_Assigned task:_ Across all the entries, how many lines hold "speaker"? Answer with that number and nothing else.

Stored items:
[Start of section]
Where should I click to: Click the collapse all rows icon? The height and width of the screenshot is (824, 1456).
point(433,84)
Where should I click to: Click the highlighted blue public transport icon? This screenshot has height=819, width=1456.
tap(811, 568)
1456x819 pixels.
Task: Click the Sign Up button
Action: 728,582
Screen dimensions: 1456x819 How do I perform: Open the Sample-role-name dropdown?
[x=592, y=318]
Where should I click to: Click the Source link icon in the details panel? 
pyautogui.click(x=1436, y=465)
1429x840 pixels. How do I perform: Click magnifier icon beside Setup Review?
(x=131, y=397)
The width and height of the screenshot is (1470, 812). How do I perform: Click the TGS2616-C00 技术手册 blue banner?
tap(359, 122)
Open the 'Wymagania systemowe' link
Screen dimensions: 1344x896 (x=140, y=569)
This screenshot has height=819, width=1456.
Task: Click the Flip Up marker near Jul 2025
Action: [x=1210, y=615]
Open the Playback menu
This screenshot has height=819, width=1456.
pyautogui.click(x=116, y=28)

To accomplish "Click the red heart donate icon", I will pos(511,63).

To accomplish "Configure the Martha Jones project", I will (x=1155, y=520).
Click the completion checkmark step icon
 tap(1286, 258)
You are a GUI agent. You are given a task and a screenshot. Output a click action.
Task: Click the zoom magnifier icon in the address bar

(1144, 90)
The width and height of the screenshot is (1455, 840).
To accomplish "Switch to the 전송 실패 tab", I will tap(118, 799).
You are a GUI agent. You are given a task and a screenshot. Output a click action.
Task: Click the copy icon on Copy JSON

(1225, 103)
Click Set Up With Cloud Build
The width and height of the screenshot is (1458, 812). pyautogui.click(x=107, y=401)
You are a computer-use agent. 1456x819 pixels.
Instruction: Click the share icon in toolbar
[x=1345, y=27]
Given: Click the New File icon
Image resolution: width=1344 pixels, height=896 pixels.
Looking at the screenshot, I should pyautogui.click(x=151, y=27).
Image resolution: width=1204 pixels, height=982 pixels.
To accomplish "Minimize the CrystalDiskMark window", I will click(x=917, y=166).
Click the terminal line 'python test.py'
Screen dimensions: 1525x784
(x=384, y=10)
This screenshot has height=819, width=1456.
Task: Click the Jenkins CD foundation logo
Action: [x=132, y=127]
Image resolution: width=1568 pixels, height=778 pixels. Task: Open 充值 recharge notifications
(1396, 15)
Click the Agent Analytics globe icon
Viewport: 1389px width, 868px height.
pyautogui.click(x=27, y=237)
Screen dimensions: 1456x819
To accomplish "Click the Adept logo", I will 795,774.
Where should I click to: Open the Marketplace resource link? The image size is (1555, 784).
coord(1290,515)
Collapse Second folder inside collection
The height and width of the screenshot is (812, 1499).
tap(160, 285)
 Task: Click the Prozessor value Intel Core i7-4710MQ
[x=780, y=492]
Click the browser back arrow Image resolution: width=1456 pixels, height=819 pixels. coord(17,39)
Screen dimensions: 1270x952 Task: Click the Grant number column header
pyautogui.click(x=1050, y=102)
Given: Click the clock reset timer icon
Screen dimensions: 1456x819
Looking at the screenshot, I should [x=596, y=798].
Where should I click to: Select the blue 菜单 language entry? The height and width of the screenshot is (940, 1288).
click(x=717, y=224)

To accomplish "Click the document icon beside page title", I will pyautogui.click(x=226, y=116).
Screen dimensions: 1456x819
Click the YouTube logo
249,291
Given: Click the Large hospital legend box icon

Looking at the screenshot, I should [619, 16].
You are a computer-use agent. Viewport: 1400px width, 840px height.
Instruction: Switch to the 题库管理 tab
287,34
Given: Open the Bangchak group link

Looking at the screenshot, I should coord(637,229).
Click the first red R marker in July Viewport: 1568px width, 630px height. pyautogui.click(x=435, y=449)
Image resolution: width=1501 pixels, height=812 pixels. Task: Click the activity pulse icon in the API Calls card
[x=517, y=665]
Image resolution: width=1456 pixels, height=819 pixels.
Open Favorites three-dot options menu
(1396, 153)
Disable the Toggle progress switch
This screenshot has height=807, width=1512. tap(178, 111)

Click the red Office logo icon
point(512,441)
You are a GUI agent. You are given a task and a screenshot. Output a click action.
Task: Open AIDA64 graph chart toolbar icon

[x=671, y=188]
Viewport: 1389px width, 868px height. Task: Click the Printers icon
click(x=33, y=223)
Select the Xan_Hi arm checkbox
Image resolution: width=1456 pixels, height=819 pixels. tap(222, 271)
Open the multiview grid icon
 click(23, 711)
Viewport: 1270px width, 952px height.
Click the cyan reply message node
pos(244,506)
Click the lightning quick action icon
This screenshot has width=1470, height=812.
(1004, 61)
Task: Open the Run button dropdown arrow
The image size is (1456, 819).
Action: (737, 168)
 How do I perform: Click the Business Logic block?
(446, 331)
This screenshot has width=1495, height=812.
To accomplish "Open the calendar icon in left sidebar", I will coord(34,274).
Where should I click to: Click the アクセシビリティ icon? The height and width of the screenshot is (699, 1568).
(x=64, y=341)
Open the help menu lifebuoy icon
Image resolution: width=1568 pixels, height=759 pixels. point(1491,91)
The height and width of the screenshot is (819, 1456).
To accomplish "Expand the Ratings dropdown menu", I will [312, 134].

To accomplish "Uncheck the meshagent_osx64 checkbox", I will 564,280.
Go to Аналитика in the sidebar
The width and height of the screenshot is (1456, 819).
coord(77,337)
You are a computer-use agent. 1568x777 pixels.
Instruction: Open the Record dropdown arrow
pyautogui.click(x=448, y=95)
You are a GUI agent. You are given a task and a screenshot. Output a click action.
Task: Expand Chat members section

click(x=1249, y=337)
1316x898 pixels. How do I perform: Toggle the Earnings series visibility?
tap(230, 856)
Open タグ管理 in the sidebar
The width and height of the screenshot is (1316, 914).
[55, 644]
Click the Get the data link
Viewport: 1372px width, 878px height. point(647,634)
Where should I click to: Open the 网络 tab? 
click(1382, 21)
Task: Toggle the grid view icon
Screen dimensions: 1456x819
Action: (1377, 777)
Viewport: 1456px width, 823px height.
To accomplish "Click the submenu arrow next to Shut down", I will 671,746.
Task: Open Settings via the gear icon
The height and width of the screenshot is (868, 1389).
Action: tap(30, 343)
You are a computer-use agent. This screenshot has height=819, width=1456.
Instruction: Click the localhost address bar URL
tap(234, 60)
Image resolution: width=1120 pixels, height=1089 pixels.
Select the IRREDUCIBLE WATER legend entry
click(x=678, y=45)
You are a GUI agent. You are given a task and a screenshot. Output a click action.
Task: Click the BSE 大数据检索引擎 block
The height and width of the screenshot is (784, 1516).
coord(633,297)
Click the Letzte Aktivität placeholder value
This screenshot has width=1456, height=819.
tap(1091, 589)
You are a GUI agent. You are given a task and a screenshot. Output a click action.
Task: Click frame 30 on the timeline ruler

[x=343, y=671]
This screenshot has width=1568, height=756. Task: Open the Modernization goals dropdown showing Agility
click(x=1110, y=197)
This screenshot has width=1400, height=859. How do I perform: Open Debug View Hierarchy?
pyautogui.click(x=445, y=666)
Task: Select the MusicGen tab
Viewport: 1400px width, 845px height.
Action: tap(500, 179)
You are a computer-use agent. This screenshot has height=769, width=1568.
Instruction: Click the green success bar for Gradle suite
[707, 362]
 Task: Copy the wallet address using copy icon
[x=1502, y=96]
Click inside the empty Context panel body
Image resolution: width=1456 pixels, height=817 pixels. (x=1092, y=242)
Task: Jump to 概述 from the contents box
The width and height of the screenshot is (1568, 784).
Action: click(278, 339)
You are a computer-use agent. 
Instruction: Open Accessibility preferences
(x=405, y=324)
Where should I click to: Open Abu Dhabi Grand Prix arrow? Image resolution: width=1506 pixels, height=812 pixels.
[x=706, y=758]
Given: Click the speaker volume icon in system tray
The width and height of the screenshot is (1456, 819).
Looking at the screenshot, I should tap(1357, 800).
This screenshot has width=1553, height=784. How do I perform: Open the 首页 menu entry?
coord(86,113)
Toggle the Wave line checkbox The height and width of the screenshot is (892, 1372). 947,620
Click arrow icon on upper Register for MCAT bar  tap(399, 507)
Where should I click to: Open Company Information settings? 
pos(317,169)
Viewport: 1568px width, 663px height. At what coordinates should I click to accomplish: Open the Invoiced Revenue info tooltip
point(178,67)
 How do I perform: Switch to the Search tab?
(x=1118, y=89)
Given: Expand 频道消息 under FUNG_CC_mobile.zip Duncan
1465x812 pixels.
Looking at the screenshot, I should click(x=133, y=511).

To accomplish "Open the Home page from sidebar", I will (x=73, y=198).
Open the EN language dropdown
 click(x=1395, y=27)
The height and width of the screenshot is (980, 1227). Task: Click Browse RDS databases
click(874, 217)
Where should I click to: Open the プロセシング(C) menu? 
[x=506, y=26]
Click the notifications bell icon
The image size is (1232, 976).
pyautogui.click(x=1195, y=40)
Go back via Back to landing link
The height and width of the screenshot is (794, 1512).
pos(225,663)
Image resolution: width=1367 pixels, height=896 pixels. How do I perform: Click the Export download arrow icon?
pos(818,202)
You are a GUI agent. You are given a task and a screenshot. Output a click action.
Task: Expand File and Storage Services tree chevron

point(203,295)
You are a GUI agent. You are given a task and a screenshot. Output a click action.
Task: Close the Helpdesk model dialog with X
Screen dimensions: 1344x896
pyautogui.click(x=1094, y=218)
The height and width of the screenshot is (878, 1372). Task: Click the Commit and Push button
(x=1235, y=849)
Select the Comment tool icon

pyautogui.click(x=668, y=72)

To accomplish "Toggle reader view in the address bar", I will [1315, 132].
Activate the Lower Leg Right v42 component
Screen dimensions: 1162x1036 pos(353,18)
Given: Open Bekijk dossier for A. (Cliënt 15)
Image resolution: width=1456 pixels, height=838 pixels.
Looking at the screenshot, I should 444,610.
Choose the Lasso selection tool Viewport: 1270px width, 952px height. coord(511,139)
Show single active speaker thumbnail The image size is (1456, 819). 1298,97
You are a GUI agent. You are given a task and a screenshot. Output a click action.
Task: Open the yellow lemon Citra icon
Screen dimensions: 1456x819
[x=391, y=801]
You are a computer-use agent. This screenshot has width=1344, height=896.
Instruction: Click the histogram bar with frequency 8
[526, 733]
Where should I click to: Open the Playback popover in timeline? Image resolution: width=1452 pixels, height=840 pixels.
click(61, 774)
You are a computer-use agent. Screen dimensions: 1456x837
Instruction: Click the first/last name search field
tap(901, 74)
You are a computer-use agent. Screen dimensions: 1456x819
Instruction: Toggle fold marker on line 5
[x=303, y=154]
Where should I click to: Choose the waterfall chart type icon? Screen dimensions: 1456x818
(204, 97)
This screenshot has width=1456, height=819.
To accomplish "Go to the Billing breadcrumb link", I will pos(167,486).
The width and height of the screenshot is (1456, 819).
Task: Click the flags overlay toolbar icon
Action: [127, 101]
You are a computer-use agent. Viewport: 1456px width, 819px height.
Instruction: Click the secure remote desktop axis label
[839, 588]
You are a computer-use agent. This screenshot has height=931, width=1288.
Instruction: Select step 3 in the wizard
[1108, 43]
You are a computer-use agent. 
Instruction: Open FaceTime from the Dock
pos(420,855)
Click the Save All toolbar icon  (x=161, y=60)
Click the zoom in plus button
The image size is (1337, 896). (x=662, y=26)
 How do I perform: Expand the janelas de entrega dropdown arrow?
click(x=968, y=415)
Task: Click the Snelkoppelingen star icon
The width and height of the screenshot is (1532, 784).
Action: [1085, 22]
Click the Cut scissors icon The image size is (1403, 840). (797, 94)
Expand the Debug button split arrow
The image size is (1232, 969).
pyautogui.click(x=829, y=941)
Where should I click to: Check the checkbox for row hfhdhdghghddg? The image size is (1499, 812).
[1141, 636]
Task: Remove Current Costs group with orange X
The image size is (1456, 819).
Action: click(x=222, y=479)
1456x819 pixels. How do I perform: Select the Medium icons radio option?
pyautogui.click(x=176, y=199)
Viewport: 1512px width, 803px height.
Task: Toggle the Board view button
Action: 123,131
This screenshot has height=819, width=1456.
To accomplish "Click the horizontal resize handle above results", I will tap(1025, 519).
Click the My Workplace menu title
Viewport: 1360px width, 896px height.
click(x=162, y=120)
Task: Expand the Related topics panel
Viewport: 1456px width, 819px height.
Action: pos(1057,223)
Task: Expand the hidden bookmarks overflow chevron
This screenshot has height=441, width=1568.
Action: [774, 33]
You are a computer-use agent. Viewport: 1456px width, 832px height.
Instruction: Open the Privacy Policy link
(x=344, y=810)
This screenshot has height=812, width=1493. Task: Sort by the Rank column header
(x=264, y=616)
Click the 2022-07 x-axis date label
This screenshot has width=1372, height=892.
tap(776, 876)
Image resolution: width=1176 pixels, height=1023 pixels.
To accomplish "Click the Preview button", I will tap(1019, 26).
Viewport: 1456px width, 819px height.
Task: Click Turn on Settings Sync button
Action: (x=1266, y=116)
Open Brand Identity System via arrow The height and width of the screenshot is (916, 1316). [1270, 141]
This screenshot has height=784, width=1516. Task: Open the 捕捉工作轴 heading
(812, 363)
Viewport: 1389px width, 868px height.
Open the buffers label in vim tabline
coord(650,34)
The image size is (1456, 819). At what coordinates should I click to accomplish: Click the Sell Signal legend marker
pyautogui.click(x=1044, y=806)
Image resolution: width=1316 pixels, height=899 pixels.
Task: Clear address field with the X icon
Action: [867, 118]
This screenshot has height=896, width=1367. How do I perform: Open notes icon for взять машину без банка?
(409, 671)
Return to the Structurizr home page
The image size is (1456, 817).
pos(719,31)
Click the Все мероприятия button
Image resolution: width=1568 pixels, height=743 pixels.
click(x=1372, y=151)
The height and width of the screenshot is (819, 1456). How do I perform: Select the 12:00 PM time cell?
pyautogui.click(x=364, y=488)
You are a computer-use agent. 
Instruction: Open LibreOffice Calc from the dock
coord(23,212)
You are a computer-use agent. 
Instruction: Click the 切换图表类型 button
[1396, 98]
[End of section]
_Reply to the task:_ 2